Taking results from the lab to real world applications can oftentimes hit a stumbling block: funding, particularly in deploying the solution globally.
“As to the cost, it's really a rough estimate, as so far we haven't even started to try to optimize it,” said Professor Peixoto. “Right now we are still trying to prove the concept.”

Pressed for an estimate, she said the system could be established in three to five year, and a ‘guesstimate’ would be a treatment cost of around $600 to $700 per square kilometer.


What is Mass Bleaching?

According to the National Oceanic and Atmospheric Administration (NOAA), in 2016 heat stress encompassed 51 percent of coral reefs globally and was extremely severe—the first mass bleaching (85 percent bleached) of the northern and far-northern Great Barrier Reef killed 29 percent of the reef’s shallow water corals.
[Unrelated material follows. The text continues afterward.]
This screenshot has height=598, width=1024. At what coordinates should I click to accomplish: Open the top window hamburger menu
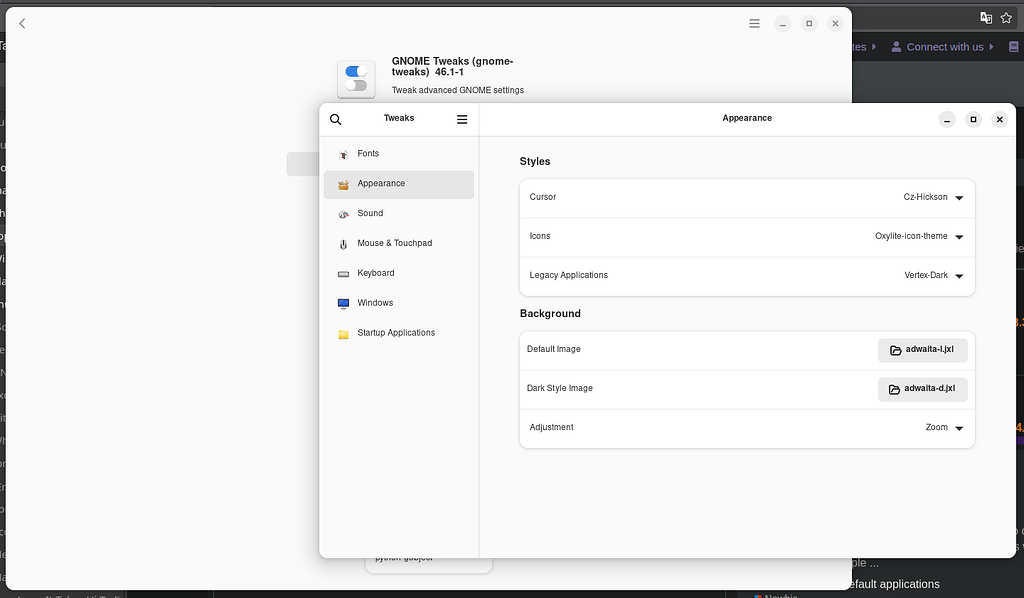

Bleaching also occurred in much of the western Indian Ocean, including 69 percent to 99 percent of corals bleached and 50 percent dead in the Seychelles.

The third global bleaching event, from 2014 to 2017, brought mass bleaching-level heat stress to more than 75 percent of global reefs; nearly 30 percent also suffered mortality level stress. This bleaching event was the longest, most widespread, and most destructive on record.7


Meet Professor Raquel S. Peixoto
Raquel S. Peixoto. Photo courtesy KAUSTProfessor Raquel Peixoto is an associate professor of marine science at KAUST. Her research is currently focused on outlining how the manipulation of coral-associated microorganisms, using Beneficial Microorganisms for Corals (BMCs) is possible and can increase the host's resilience and resistance against environmental threats. She conducts research at the KAUST Red Sea Research Center, where she is developing a Red Sea Microbial Vault (inspired by the Microbiota Vault) to learn more, collect, store, and analyze microbes from the Red Sea. Professor Peixoto believes that the Red Sea could hold answers for the aid and recovery of corals around the world. She received her Ph.D. in microbiology, M.S. in biotechnology and B.S. in biological sciences from the Federal University of Rio de Janeiro, Brazil.